Star ratings are shown only for home health agencies that have at least 40 home health patient surveys completed during the reporting period. For home health agencies with fewer than 40 completed surveys, the individual HHCAHP measure scores are still reported. For those home health agencies with fewer than 40 surveys completed, use the scores with caution as the number of surveys may be too low to accurately tell how an agency is doing.
Percentage of patients who gave their home health agency a rating of 9 or 10 (Data Source: CMS HHCAHPS Provider Data: 4/1/2023 through 3/31/2024)
Patients who used home health services during the current reporting period answered a question that asked for an overall rating of the home health care services. Ratings were on a scale from 0 to 10: “0” means “worst home health care possible” and “10” means “best home health care possible”. This measure shows the percentage of patient respondents who gave their agency a 9 or 10 on a scale of 0 (lowest) to 10 (highest).
Percentage of patients who would definitely recommend the home health agency to friends and family (Data Source: CMS HHCAHPS Provider Data: 4/1/2023 through 3/31/2024)
This measure shows only the percentage of patient respondents who would definitely recommend the home health agency to others. Answer choices included: definitely no, probably no, probably yes, definitely yes.
Percentage of patients who reported that their team always gave care in a professional way (Data Source: CMS HHCAHPS Provider Data: 4/1/2023 through 3/31/2024)
This measure is an overall (composite) measure of 4 survey questions about the care received by patient respondents. It shows the percentage of patients who reported that their home health team always gave care in a professional way (answer choices included: always, usually, sometimes, or never). “Gave care in a professional way” means that:
- There were no problems with the home health care
- Providers were always gentle
- Providers were always respectful
- Providers were always up-to-date about the patient’s treatment
Percentage of patients who reported that their team always communicated well with them (Data Source: CMS HHCAHPS Provider Data: 4/1/2023 through 3/31/2024)

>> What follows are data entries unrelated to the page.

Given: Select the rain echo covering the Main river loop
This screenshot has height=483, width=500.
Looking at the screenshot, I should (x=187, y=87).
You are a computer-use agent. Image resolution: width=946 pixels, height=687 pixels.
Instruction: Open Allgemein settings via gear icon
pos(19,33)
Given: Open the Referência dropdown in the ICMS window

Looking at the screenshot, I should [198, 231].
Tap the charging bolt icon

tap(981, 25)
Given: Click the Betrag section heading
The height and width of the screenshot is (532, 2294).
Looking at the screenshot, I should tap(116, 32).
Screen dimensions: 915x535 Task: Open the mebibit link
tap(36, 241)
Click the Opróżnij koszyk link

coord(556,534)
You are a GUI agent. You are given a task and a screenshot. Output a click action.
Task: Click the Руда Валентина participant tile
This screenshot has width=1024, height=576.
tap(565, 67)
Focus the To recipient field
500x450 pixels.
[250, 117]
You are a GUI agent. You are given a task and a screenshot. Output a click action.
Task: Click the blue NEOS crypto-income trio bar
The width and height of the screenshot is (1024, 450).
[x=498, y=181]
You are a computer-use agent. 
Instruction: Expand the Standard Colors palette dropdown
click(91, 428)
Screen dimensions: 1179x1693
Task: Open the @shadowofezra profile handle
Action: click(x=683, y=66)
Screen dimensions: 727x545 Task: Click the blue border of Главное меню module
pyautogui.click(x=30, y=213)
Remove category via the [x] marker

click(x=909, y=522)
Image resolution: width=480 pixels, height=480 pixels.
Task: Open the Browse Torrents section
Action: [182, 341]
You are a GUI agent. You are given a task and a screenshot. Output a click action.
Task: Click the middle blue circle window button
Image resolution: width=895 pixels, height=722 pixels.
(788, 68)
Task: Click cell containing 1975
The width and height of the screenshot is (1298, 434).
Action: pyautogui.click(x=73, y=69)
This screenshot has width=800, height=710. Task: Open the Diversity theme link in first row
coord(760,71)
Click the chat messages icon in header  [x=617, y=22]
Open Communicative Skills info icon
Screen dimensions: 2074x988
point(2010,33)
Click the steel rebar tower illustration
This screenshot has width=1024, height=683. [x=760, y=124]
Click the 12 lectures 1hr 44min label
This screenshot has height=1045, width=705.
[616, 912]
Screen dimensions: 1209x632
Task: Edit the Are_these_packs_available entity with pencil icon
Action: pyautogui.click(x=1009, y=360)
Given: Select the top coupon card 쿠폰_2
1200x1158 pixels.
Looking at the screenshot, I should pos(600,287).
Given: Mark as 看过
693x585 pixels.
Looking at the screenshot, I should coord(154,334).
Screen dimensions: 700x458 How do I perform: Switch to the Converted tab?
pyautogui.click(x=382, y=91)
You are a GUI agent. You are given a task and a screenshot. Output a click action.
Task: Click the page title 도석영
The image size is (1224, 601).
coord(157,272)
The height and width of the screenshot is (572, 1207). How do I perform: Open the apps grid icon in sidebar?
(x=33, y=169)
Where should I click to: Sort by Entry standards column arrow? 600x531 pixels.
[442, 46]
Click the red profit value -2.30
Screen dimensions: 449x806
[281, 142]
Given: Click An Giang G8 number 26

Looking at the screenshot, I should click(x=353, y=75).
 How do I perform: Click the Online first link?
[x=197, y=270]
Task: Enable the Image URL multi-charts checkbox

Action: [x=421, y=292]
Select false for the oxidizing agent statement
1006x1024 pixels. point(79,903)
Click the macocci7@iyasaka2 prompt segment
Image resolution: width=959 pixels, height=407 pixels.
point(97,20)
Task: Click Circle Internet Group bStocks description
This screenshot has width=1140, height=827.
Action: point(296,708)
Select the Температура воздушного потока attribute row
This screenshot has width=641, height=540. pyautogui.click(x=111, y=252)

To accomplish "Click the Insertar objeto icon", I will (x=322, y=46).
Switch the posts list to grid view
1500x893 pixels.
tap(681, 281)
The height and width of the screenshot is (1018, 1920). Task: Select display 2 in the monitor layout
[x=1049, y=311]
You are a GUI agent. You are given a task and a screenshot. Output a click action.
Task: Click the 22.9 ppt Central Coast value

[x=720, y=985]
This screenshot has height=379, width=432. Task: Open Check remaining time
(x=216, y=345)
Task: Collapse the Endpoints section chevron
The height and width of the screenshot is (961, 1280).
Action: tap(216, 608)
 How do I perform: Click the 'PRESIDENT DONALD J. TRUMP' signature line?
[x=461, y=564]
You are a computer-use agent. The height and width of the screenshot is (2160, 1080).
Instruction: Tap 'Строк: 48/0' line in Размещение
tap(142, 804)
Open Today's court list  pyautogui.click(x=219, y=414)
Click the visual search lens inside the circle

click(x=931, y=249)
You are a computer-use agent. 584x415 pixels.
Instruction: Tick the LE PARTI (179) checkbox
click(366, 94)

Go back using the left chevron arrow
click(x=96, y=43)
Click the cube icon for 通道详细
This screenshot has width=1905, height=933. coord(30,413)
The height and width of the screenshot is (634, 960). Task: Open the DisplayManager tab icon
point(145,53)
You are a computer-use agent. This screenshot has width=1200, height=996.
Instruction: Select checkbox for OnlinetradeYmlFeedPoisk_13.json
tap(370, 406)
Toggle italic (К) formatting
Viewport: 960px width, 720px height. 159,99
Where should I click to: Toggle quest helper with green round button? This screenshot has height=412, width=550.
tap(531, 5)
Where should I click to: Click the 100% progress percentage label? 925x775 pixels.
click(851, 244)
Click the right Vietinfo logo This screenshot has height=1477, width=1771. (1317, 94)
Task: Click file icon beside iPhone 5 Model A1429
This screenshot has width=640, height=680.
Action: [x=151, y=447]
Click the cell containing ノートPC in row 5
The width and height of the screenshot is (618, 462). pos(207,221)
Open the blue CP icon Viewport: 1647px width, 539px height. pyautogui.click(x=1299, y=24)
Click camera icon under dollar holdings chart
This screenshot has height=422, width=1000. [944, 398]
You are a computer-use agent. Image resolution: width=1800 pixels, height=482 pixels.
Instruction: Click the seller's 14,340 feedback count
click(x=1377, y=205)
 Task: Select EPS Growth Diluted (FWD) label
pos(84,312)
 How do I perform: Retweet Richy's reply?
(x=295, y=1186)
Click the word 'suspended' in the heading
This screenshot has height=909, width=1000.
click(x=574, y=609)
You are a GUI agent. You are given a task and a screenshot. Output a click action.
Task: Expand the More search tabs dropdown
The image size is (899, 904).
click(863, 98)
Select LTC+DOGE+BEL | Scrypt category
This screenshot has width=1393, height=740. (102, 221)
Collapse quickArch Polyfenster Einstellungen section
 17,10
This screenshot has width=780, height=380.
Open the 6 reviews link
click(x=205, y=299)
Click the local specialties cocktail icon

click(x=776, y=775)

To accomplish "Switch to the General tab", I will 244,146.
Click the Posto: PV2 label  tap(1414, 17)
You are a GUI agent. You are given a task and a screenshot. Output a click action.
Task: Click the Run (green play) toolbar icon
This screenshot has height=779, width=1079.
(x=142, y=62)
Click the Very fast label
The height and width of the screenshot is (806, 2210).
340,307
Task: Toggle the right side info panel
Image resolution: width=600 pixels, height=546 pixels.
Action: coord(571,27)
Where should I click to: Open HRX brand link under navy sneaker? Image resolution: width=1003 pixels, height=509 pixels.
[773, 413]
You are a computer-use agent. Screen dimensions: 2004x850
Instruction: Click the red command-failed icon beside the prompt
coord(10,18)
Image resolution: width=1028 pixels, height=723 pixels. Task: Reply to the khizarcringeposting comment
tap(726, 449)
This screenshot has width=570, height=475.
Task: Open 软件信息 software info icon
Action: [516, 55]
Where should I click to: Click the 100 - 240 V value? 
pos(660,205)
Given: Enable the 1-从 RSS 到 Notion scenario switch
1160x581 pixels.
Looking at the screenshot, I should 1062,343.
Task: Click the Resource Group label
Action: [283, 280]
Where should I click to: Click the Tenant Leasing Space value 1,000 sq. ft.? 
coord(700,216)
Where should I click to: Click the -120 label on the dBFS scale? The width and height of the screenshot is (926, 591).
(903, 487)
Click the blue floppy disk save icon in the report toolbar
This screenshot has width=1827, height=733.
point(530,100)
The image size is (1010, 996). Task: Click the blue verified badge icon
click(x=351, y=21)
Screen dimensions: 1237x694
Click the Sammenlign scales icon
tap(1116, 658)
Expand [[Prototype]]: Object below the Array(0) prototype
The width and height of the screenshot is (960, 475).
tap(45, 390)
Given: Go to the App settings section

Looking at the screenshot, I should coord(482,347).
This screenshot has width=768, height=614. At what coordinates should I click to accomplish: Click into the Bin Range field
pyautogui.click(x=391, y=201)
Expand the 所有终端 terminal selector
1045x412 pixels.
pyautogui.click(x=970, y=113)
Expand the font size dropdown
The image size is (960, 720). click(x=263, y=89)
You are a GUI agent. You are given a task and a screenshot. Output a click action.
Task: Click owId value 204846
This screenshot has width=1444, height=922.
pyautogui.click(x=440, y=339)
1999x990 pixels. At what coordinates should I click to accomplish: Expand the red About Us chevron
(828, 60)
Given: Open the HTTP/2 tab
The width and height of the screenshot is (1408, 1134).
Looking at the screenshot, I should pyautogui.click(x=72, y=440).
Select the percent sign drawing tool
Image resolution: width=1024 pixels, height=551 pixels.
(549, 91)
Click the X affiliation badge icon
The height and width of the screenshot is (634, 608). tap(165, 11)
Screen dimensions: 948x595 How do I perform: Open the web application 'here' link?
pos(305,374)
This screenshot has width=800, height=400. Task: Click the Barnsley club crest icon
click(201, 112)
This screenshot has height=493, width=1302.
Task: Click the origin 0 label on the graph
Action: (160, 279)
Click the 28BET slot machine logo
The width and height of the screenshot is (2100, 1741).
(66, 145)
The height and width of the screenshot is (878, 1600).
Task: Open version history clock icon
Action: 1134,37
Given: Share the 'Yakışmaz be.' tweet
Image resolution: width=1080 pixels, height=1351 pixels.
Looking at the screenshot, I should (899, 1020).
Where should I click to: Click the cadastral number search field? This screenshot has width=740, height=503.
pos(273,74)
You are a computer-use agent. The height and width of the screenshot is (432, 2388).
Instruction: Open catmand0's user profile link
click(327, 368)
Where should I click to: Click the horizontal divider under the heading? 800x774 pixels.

This measure is an overall (composite) measure of 6 survey questions about the communication between the home health team and their patients. This measure shows the percentage of patient respondents who said the home health team always communicated well during the current reporting period. “Communicated well” means that the home health agency did all of the following:
- Explained services before giving them
- Gave advice promptly
- Always said when staff would arrive
- Always explained things clearly
- Always listened carefully
Percentage of patients who reported that their team discussed medicines, pain, and home safety with them (Data Source: CMS HHCAHPS Provider Data: 4/1/2023 through 3/31/2024)
This measure is an overall (composite) measure of 7 survey questions about specific care provided by the home health team. It shows the percentage of patient respondents who said the home health team discussed medicines, pain, and home safety with them.